Ein fortwährender und mühsamer Aushandlungsprozess ähnlich wie beim Datenschutz wird die Digitalisierung begleiten. Jetzt ist der richtige Zeitpunkt, um dafür Leitplanken zu bestimmen: möglichst universelle Regeln, die auf Fairness und Angemessenheit zielen. Mit Gaia-X ist in Europa eine IT-Plattform am Entstehen, die diesen Grundsätzen folgen soll. In einem offenen und transparenten digitalen Ökosystem sollen Daten und Dienste verfügbar gemacht, zusammengeführt, vertrauensvoll geteilt und genutzt werden können. Noch steckt das Projekt in den Kinderschuhen, eine Erfolgsgarantie gibt es nicht.
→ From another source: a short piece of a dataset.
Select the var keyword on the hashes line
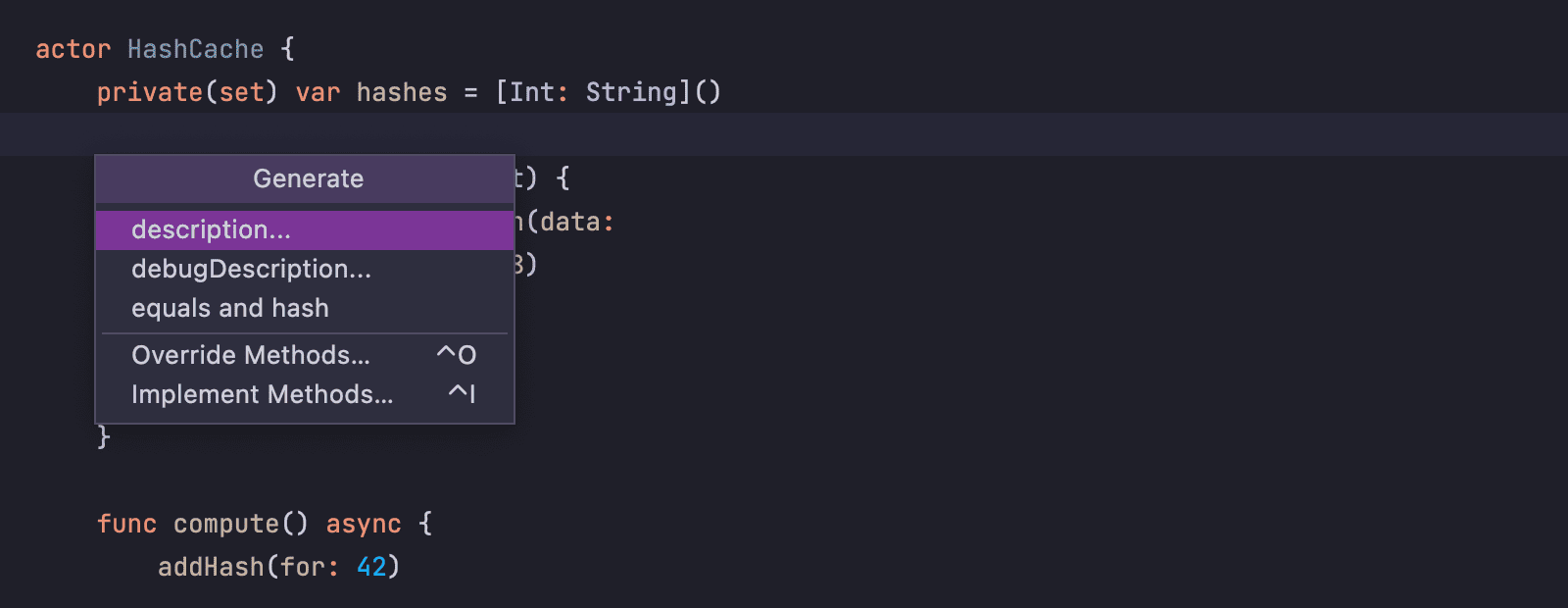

Klar ist heute nur eines: Ein klimaneutrales Energiesystem in einem Industrieland wie Deutschland braucht eine umfassende funktionierende digitale Infrastruktur, die Akteure vernetzt und deren Regeln gemeinschaftlich austariert werden. Petra Franke

Redispatch 2.0: Neue Pflichten für Verteilnetzbetreiber

Seit Oktober 2021 gelten neue Regeln beim Netzmanagment. Mussten bisher nur große konventionelle Kraftwerke am Redispatch teilnehmen, werden ab Oktober auch Ökostrom- und KWK-Anlagen ab 100 Kilowatt installierter Leistung in den Redispatch einbezogen. Sie unterstützen damit künftig die effiziente Netzführung. Die Einbeziehung von Tausenden Erneuerbare-Energien-Anlagen in den Redispatch ist ohne Digitalisierung nicht vorstellbar. Anlagenbetreiber müssen Stammdaten, Stammdatenänderungen und Nichtverfügbarkeiten zum Beispiel wegen Wartungsarbeiten an den Netzbetreiber melden. Der Netzbetreiber muss diese Daten
aggregieren, Einspeiseprognosen erstellen, die netztechnische Wirksamkeit sicherstellen und Flexibilitätsbeschränkungen an Knotenpunkten berechnen. Mit Hilfe dieser Daten kann im Falle einer drohenden Überlastung die optimale Abschaltreihenfolge der betroffenen Anlagen festgelegt werden. Das übergeordnete Ziel ist die Erhaltung der Netz- und Systemstabilität sowie die Vermeidung von Netzunterbrechungen. Die Regelungen zum Einspeisemanagement von Erneuerbare-Energien-Anlagen werden mit dem Redispatch 2.0 aufgehoben.